__Challenges__:
1. In the Cygnus X1 thread, list the board models that cjcameron11 says the Cygnus X1 would probably ride on par with.
2. Translate this sentence from the Cygnus X1 thread into Spanish: "if you think about buying one, I wouldn't do it."

━━━ Text excerpt ━━━

# $2k Lib Tech Cygnus X1 - Anyone know about this board?



## nomembername (Mar 21, 2011)

Cygnus X1
I thought this was a leap year joke but then I googled and apparently it's a limited board. Has anyone heard of what makes this thing so special or even ridden something like this?


----------



## cjcameron11 (Feb 5, 2011)

i believe its been around that price for 4 or 5 years now. My understanding is that it smells like a unicorns fart.


----------



## Basti (Sep 22, 2011)

I believe the price comes from the installed flux compensator.

seriously: some manufacturers use those models in order to test new tech and materials. or they like to show off what kind of board they could develop if they weren't bound to keeping material cost low. usually you find most of the stuff (if it works) in the shelf models one or two seasons later. kind of like the burton method or concept cars.

if you think about buying one, I wouldn't do it. the advantages don't justify the cost.


----------



## Bretfred (Feb 26, 2011)

If you read the specs its made by elves its gotta be badass lol! Seamless self-healing one piece bio polymer sidewalls were imported by the elves and poured by Olson himself. It fixes itself too!


----------



## schmitty34 (Dec 28, 2007)

cjcameron11 said:


> My understanding is that it smells like a unicorns fart.


Unicorn farts? All libs are made with unicorn piss, that I know. I didn't realize the Cygnus also incorporates their farts as well. Damn!



Bretfred said:


> It fixes itself too!


Yes, I did hear that they recently developed regenerating p-tex in a secret lab near Canada.


----------



## cjcameron11 (Feb 5, 2011)

schmitty34 said:


> Unicorn farts? All libs are made with unicorn piss, that I know. I didn't realize the Cygnus also incorporates their farts as well, DAMN


apparently it gives it more float in the pow, something about being lighter....


----------



## schmitty34 (Dec 28, 2007)

cjcameron11 said:


> apparently it gives it more float in the pow, something about being lighter....


Yes, now that makes sense. I can't believe it took until 2012 to realize such a great utilization for that scarce resource. 

Now it makes me think it could be worth the $2,000 pricetag.


----------



## SBK (Sep 14, 2011)

They are built for people with a lot of money that want to spend it. They are each built by Lib's top builder and he only wants to make a certain number and the price point is set by the demand for that limited number. Supposedly they doubled the price because demand was too high for the quantitiy they wanted to make. I'm sure it is a nice board but it's like everything, people will pay for exclusivity even if performance gains are marginal. 
Coming from the world of road biking it is amazing that a recreational cyclist will pay 5K-15K on a road bike that might be a litle lighter and and responsive.


----------



## cjcameron11 (Feb 5, 2011)

I agree people will pay a premium for something that not everyone has, and thats cool if you have the cash to waste more power to you. I haven't ridden it nor do i know anyone who has but i would imagine that it rides pretty much on par with a trs, t rice, skunk, etc etc. Just to point out the obvious it won't make you ride any better than if you spent $200 on a different board. even if it is made with unicorn farts and piss.


----------



## doktrin (Feb 14, 2011)

━━━ Data lines ━━━

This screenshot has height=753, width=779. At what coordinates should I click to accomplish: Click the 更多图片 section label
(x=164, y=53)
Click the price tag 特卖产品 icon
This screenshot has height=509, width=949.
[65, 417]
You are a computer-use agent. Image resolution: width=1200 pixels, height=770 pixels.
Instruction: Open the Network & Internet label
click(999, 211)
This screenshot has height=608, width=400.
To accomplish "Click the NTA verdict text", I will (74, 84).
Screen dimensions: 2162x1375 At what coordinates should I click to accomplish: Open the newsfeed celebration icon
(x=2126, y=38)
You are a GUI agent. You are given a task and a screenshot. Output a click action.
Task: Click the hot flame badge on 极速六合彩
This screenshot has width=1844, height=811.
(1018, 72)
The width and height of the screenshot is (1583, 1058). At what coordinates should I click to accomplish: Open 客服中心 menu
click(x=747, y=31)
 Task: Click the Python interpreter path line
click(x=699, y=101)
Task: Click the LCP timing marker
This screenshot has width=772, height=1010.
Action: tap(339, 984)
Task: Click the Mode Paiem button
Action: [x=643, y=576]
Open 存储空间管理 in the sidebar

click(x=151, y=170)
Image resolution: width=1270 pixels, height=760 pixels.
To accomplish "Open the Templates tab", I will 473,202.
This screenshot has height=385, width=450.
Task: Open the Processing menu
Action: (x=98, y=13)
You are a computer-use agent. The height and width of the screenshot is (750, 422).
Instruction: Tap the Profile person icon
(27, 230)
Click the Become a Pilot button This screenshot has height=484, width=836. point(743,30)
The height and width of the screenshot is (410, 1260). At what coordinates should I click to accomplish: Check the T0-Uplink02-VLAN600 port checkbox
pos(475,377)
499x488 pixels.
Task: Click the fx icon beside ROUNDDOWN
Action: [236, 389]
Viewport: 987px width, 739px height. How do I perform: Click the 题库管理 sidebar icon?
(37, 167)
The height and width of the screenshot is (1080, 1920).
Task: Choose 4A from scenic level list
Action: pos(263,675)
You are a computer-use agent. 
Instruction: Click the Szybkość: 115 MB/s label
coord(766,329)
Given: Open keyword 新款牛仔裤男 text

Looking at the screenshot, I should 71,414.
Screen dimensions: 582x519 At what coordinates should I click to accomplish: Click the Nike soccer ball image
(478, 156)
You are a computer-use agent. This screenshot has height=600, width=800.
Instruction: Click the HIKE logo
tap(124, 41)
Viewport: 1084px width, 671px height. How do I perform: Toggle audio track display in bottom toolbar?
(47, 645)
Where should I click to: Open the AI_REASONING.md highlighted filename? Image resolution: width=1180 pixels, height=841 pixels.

━━━

__Outputs in order__:
1. trs, t rice, skunk

2. si piensas en comprar una, yo no lo haría.